Doors open at 6:30 a.m. for free breakfast, and students settle into homeroom by 7:25 a.m. Classes run on a rotating schedule with a heavy focus on reading and writing, and in the lower grades science and history are combined. By 7th grade, students take a separate science class and have access to two labs with microscopes and triple beam balances for growing mold. Seventh-graders mummify chickens and participate in a science fair, while eighth graders dissect frogs.
Students enjoy a break from the heavy academics during STAR Block from 3:30-4:30 p.m., the last period of each day when they can participate in electives such as newspaper, drama or Afro-Caribbean drumming. Homework is one hour and twenty minutes each night for four subjects plus thirty minutes of individual reading. Mrs.
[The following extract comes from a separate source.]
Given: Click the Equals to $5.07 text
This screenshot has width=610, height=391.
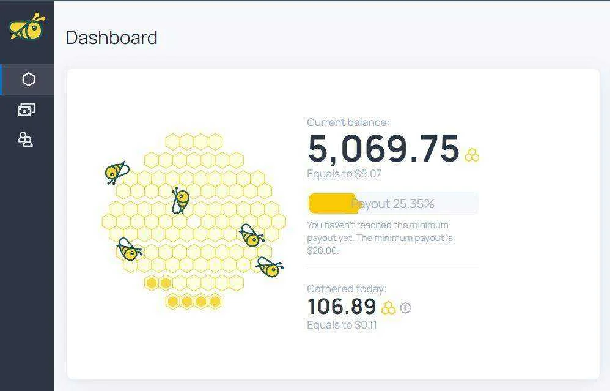Looking at the screenshot, I should (344, 174).
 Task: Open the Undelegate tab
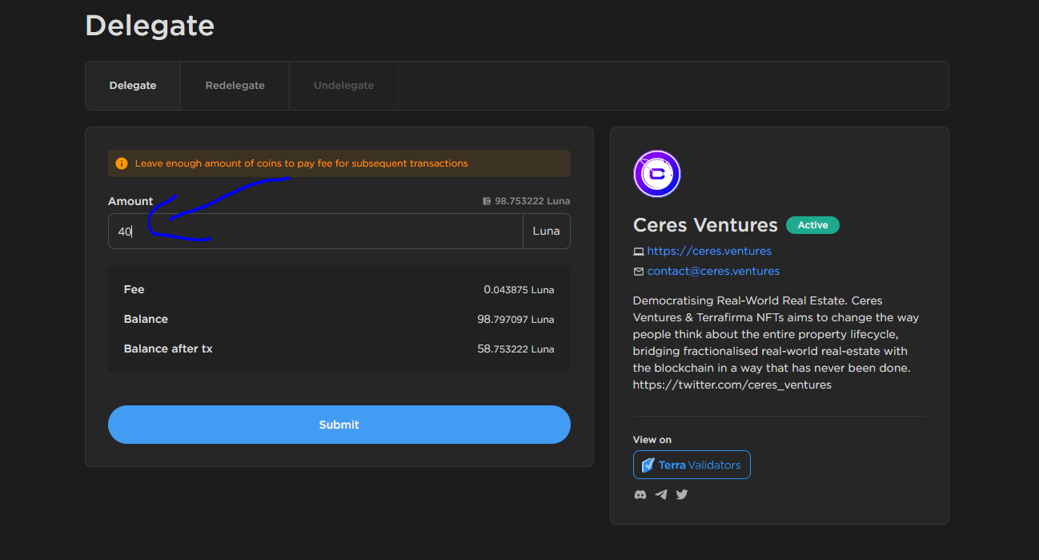click(343, 86)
Garcia, mother of a 6th-grader says the load is manageable, noting that she hopes to send her daughter, currently a 4th-grader to the school as well. “I would love it,” she says.
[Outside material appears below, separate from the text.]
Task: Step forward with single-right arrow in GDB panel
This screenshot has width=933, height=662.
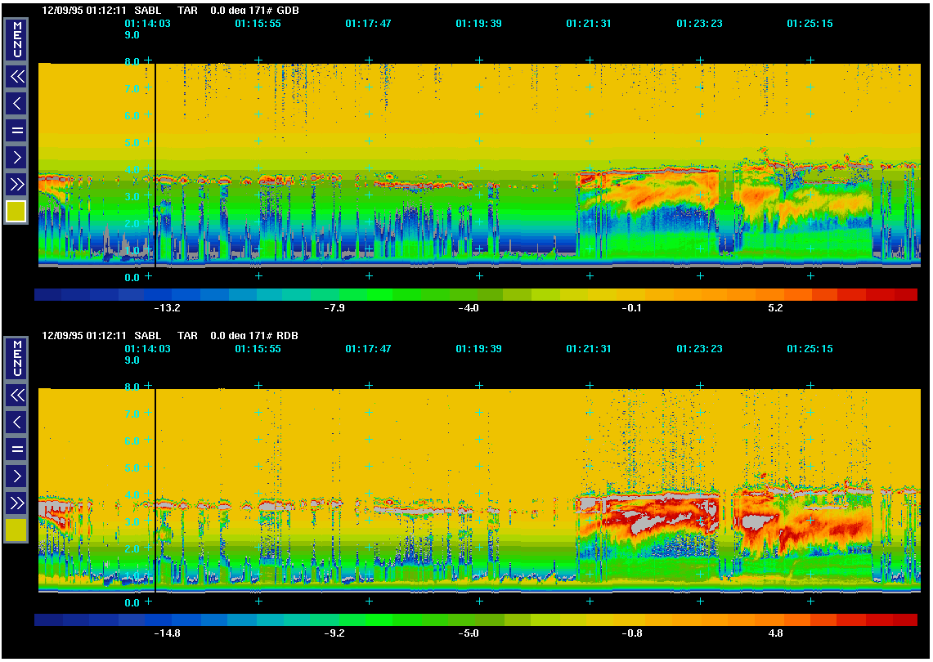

Classes are steady at about 28-31 students, but the level of engagement we saw varied. In a 5th-grade nonfiction class (KIPP’s combination of science and history) students sat with their hands folded and then eagerly participated in a rap song naming all the 206 bones in the body. Others in a 7th-grade writing class were more fidgety and looked bored.
The school makes an effort to foster community with its families through parenting workshops, monthly newsletters and regular family gatherings. Still, parent participation remains low, says Operations Associate Matthew Whitnall noting that KIPP’s Teacher Family Association is run by the administration, not parents, for lack of involvement.
(KIPP STAR College Prep and KIPP STAR Elementary, which shares a building with PS 115 at 586 West 177 Street, are not connected, although they were founded on the same charter and the DOE has combined their data for reporting purposes. Students from the elementary schools will move on to the nearby KIPP Washington Heights Middle School.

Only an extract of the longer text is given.